__Dataset entries__:

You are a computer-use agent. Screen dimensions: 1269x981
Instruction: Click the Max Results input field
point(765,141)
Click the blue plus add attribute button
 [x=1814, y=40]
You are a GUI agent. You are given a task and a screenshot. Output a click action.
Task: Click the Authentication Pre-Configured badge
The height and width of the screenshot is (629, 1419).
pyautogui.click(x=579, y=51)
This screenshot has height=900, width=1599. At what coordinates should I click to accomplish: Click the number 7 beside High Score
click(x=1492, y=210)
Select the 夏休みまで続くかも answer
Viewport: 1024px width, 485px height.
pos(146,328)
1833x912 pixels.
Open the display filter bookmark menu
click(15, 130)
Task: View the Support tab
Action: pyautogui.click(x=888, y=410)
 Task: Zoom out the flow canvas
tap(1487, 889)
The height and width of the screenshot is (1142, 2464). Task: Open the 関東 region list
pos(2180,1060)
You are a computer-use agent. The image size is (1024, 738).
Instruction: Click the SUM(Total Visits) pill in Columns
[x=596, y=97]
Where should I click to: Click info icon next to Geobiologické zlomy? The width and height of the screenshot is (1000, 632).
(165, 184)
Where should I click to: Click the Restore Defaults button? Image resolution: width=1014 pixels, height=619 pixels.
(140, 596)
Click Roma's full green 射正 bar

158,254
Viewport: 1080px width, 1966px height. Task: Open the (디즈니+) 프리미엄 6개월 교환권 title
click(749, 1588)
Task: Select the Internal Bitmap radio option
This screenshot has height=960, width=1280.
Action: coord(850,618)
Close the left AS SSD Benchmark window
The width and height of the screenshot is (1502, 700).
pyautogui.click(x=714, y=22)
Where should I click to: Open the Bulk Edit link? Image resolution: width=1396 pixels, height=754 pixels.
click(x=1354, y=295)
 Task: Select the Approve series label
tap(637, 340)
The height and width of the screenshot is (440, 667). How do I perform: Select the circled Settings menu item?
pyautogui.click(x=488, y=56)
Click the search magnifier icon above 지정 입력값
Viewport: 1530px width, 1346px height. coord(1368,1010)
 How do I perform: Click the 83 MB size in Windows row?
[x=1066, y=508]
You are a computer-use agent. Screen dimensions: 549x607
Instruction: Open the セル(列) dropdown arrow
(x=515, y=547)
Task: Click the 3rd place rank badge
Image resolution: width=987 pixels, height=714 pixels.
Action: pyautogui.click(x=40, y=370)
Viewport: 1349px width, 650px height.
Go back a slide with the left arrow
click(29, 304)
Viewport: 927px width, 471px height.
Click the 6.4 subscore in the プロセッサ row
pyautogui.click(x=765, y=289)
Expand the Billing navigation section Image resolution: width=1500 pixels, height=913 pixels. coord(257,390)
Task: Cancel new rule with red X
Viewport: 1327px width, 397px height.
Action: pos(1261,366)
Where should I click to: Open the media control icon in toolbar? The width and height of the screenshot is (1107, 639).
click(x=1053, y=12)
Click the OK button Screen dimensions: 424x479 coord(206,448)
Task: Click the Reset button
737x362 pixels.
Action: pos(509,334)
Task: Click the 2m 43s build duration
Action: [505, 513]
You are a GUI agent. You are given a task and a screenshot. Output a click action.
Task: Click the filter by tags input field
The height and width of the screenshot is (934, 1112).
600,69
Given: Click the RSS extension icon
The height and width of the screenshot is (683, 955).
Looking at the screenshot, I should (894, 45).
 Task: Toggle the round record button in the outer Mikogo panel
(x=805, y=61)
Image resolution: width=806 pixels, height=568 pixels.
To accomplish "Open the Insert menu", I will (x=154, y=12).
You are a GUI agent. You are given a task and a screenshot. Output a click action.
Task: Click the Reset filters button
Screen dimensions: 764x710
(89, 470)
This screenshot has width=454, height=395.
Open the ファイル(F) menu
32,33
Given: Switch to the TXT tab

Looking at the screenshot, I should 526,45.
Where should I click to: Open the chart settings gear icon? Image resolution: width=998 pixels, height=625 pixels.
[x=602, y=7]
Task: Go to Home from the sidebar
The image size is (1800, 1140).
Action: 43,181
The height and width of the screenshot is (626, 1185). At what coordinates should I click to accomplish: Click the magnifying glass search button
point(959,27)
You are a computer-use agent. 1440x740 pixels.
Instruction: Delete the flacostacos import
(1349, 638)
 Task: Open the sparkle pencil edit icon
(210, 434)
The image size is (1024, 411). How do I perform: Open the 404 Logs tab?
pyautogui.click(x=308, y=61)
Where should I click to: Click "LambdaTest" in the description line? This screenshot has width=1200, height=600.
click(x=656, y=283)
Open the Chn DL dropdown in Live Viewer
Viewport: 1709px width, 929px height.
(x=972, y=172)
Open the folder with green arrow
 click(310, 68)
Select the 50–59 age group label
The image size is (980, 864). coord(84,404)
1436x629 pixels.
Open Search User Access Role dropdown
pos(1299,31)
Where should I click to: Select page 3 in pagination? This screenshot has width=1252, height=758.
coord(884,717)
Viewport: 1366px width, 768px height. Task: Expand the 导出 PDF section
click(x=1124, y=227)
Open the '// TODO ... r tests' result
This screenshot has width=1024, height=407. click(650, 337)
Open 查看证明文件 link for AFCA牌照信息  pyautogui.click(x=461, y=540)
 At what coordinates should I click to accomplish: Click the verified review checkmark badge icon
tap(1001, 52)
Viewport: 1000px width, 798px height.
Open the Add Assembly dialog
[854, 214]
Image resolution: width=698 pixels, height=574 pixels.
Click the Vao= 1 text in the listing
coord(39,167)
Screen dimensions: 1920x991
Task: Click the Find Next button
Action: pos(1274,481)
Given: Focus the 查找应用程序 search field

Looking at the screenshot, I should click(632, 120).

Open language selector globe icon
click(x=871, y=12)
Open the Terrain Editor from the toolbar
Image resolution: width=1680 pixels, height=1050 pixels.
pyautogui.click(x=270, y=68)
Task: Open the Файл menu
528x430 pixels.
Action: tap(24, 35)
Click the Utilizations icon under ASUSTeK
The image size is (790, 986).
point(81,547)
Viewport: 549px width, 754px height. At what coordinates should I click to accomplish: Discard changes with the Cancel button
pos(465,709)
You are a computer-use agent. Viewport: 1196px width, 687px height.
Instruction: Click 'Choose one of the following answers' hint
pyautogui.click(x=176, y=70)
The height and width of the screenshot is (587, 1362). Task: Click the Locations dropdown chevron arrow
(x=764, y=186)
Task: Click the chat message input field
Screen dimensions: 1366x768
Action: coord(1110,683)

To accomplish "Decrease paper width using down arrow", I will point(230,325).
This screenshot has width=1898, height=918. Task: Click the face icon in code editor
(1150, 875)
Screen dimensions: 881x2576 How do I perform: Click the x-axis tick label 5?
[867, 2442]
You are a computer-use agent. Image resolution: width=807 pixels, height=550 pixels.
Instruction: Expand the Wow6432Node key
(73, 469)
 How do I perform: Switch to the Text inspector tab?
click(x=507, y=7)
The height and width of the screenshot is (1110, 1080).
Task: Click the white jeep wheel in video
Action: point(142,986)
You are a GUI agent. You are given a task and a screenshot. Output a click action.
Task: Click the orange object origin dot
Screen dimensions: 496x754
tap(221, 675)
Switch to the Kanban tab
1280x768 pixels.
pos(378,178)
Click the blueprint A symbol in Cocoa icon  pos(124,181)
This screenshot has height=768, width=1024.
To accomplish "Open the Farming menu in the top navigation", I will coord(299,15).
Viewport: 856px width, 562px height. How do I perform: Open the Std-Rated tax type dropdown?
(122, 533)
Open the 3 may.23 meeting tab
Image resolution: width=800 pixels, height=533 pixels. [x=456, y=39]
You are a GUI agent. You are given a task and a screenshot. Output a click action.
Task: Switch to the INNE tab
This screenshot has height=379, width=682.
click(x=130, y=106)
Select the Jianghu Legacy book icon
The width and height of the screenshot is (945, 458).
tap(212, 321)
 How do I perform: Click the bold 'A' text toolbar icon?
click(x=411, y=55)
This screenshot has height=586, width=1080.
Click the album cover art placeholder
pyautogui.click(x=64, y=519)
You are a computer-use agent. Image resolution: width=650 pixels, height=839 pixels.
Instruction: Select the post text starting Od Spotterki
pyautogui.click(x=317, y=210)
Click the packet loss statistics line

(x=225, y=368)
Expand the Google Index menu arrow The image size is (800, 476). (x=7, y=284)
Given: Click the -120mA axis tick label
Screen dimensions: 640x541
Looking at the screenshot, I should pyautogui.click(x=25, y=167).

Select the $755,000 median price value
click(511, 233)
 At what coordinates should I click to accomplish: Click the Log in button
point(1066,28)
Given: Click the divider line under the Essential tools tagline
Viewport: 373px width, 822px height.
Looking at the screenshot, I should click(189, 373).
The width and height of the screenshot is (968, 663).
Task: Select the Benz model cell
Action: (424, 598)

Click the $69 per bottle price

__Your task__:
Beginning with the line that has "The height and width of the screenshot is (934, 1112)." and ending with the line that has "Image resolution: width=806", set down the lines above exactly and include no others.

__Result for this task__:
The height and width of the screenshot is (934, 1112).
600,69
Given: Click the RSS extension icon
The height and width of the screenshot is (683, 955).
Looking at the screenshot, I should (894, 45).
 Task: Toggle the round record button in the outer Mikogo panel
(x=805, y=61)
Image resolution: width=806 pixels, height=568 pixels.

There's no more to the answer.